Electric cars: A disappointing start
President Obama predicted that 1 million electric cars would be on the road by 2015; last year, American consumers bought only 20,000.
The electric car industry was supposed to spark into life in 2011, said Chris Woodyard in USA Today. But instead, the “plug-in car revolution” began to look like a flop. American consumers bought only 20,000 electric cars last year—far short of the pace expected by President Obama, who predicted that 1 million would be on the road by 2015. General Motors had hoped to sell 10,000 Chevy Volts in 2011, but managed to move only 7,671 vehicles, while Nissan sold 8,720 Leafs. A survey found that just 0.6 percent of Americans would consider buying a Volt, citing its comparatively high $39,995 price, the “hassle and substantial expense” of installing a home charger, and the fact that you can drive only about 25 miles on a charge before the gas engine has to kick in. Clearly, the federal government should stop subsidizing these impractical vehicles, said The Washington Post in an editorial. Despite a $7,500 tax credit for purchasers, electric vehicles remain expensive toys that only the rich can afford. This is an industry that is “not ready for prime time.”
It’s too early to “consign EVs to history’s crusher,” said Peter Gorrie in TorontoStar.com. The Chevy Volt’s sales dropped last year after a battery fire occurred in testing, but they’ve since picked up. Owners praise its smooth, silent operation and cheap running costs. Other major automakers are still pressing ahead with their own electric vehicles, showing that there’s life in the industry yet. Both Ford and Toyota are releasing mass-model EVs this year, and Nissan expects to sell 250,000 Leafs throughout the world by 2014. As batteries improve, and electric cars run longer between charges, interest will continue to grow. It will be years before we know if the electric car has a real future.

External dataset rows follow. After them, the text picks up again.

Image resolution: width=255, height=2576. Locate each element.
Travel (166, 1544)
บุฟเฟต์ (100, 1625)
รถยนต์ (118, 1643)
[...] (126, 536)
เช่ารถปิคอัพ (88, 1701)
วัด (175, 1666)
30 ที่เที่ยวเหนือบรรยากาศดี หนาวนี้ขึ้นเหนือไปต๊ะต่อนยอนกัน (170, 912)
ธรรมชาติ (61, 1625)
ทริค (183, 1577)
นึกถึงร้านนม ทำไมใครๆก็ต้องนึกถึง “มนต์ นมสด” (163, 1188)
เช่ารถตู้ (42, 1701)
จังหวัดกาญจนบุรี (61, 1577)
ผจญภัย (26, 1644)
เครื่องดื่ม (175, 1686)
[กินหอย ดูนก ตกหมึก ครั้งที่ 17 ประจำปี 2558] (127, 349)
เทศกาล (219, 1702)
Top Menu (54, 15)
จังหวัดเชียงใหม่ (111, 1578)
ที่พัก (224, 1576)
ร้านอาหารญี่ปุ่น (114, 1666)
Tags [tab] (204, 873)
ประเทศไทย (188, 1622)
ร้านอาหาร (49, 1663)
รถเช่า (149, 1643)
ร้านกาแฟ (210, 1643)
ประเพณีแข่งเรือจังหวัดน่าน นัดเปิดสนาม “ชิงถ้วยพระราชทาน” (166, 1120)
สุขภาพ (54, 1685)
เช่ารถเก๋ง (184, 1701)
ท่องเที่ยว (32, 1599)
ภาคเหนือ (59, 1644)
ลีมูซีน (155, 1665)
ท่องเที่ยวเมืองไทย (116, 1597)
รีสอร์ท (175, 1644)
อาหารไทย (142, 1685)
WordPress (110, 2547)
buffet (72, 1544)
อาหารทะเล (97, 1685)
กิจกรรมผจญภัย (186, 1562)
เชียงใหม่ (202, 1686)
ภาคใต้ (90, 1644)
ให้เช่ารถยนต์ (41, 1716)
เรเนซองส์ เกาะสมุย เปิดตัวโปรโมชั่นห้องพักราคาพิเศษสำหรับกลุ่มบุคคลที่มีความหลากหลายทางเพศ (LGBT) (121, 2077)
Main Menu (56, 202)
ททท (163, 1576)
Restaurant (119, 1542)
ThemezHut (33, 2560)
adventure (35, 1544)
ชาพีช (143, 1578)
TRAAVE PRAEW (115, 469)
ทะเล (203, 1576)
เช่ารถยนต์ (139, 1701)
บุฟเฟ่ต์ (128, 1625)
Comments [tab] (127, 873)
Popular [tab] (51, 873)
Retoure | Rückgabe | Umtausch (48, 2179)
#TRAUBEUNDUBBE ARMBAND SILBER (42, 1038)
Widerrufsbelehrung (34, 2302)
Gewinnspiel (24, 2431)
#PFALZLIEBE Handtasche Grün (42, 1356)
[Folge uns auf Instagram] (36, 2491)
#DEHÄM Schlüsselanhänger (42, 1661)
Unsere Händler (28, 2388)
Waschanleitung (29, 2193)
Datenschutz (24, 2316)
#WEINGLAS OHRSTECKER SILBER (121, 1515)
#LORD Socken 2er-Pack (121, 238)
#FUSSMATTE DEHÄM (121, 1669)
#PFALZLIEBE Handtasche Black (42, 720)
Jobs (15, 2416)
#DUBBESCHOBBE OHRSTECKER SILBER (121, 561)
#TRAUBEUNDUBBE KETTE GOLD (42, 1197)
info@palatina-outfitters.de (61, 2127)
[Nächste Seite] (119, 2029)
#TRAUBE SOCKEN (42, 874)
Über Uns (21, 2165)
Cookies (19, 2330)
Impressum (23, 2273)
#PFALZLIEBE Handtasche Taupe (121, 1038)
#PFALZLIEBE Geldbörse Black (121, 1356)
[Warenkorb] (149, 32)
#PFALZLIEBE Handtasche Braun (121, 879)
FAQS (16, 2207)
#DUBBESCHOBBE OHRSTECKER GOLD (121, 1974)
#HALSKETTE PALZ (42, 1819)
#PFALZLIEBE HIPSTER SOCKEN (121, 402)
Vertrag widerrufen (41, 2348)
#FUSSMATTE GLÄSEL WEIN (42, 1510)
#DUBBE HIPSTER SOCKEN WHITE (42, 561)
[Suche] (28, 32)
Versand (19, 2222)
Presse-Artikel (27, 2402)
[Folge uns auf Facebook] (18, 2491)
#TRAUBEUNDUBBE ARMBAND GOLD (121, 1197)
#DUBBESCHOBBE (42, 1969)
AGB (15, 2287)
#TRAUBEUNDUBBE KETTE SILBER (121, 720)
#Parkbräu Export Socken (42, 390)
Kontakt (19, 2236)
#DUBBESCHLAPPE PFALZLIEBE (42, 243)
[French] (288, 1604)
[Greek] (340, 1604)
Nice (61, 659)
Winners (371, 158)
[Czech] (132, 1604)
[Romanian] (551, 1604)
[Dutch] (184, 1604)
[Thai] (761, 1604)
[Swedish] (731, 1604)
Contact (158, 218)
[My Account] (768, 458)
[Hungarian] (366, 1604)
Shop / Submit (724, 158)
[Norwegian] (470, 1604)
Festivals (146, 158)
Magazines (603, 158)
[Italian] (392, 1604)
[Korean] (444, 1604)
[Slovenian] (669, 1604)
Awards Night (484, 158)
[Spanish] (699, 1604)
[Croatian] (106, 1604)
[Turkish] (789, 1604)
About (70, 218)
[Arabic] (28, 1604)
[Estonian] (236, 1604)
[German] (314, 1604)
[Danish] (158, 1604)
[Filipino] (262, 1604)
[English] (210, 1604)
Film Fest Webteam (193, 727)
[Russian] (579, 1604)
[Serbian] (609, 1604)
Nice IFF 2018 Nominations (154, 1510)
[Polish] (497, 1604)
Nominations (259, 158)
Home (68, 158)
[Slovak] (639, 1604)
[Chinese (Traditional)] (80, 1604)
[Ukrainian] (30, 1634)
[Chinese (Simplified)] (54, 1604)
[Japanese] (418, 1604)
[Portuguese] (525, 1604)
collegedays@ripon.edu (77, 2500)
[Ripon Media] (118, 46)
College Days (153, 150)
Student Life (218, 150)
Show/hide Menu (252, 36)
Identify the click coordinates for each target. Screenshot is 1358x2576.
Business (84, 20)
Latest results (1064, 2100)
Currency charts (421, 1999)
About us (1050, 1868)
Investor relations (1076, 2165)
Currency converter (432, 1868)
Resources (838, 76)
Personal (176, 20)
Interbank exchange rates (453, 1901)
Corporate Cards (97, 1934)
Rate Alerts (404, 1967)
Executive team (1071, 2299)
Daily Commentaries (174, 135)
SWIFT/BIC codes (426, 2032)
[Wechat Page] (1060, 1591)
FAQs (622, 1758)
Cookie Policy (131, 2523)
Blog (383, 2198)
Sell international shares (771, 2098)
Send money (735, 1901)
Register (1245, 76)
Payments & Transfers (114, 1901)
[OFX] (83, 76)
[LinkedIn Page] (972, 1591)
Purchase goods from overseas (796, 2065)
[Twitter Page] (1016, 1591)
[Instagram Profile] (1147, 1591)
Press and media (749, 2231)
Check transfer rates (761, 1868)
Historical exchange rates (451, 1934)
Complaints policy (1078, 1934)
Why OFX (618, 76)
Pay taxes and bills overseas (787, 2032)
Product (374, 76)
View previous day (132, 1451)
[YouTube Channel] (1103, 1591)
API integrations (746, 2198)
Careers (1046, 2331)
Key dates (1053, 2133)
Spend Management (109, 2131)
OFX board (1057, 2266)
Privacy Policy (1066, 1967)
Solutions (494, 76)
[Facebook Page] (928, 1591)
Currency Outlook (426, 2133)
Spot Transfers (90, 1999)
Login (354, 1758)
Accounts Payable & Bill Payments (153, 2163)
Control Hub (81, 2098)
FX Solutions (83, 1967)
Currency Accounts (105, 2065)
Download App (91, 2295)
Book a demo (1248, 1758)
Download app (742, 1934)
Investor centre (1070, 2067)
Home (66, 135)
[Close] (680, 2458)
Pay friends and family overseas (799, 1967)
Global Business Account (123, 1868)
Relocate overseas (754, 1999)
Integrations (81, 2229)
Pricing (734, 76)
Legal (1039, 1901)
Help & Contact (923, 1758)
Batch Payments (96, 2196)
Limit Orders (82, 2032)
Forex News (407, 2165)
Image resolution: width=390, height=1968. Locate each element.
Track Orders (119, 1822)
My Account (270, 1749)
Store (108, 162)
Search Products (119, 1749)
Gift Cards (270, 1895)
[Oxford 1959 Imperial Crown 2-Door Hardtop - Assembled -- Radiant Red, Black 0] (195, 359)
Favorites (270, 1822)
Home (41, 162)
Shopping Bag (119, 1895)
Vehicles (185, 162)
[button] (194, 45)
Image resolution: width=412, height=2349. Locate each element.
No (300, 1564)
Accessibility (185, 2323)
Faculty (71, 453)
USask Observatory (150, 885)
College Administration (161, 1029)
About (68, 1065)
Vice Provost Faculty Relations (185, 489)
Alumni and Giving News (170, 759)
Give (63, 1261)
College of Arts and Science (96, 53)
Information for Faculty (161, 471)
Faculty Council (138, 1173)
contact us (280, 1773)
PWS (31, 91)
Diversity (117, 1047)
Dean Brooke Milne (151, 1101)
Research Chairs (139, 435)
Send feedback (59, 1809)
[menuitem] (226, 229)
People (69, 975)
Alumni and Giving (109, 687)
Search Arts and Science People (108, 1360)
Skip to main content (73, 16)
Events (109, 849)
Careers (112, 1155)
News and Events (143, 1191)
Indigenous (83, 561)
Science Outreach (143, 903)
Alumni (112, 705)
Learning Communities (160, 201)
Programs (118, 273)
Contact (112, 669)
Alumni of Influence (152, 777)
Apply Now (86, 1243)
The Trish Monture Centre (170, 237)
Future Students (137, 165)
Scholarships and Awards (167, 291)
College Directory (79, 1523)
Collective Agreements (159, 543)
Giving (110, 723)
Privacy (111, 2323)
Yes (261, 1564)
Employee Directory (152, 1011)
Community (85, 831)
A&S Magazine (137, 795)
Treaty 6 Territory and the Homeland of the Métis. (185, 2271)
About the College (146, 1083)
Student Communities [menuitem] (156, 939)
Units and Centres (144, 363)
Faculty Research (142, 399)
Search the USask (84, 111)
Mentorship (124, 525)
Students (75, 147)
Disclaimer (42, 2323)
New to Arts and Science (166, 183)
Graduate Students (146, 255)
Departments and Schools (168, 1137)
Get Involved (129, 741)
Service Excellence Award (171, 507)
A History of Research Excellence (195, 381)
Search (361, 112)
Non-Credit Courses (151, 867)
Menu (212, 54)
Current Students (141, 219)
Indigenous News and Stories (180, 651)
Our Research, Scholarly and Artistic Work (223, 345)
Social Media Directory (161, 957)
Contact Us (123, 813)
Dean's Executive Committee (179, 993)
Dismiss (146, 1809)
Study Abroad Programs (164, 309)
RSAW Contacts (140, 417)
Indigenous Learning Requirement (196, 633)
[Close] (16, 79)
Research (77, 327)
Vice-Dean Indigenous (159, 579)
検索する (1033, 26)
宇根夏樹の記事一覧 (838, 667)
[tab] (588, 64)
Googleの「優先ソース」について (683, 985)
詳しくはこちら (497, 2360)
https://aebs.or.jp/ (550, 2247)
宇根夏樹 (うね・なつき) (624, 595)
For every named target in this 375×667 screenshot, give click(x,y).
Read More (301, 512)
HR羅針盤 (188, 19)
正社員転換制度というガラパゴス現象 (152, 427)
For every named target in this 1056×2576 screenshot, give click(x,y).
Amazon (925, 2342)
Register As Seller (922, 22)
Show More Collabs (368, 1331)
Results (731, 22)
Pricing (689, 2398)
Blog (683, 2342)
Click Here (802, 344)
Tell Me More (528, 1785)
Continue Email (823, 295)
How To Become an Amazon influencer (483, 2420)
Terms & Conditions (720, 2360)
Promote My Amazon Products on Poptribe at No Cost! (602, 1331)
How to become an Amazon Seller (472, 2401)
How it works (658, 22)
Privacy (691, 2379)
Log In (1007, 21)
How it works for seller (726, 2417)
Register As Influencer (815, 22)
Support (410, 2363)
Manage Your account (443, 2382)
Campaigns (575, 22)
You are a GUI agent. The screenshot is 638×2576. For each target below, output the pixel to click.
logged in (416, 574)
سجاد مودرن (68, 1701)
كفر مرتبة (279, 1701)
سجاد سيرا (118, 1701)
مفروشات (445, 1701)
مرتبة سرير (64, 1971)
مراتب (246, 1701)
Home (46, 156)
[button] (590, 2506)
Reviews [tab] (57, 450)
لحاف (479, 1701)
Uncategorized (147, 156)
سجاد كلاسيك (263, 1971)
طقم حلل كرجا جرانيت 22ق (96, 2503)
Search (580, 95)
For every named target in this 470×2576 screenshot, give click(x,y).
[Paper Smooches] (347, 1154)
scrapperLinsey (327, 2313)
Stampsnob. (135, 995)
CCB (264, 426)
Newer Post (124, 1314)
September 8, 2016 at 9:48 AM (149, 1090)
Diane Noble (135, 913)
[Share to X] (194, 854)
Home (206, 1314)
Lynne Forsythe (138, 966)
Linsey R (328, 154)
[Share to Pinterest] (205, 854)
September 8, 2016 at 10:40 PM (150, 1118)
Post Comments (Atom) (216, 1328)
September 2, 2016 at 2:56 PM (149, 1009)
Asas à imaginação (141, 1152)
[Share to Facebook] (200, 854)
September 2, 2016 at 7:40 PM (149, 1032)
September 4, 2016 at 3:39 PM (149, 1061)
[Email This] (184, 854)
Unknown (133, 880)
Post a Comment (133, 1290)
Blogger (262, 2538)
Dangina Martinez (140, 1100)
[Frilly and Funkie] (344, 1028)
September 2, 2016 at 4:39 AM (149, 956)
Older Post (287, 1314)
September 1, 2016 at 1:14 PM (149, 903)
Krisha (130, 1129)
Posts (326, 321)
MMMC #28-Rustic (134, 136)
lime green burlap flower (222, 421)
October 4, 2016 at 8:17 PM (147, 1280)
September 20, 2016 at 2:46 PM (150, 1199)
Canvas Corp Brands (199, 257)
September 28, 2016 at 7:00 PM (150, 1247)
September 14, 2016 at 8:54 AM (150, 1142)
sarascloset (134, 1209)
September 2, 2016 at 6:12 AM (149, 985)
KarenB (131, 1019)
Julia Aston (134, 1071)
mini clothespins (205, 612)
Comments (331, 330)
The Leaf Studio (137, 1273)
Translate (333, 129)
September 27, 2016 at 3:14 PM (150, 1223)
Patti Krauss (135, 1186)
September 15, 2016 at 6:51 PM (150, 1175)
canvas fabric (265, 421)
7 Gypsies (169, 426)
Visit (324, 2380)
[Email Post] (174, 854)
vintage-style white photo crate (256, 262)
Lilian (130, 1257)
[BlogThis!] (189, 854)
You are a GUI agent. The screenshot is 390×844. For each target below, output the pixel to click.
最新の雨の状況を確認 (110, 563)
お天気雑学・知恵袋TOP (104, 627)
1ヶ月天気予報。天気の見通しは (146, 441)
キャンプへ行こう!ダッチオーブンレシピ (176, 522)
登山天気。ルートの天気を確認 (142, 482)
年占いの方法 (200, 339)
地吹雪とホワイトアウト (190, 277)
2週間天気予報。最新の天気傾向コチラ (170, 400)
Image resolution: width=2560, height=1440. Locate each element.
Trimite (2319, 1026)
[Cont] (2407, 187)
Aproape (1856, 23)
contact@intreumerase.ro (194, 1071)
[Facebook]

Let’s be honest: The Volts and Leafs now on the road are just “pilot projects,” not viable competitors to gas-powered cars, said Bryan Walsh in Time.com. “The car of the future” will need to be cheaper and capable of covering longer distances. That could take years of research and development. But technological revolutions rarely occur in one year, or even five; the dream of greener motoring is far from dead. While electric vehicle sales fizzled in 2011, sales of “small, cheap” cars with great gas mileage, like the Chevy Cruze, boomed. As gasoline gets increasingly expensive, automakers will find a strong market for energy-efficient vehicles, “however they’re powered.”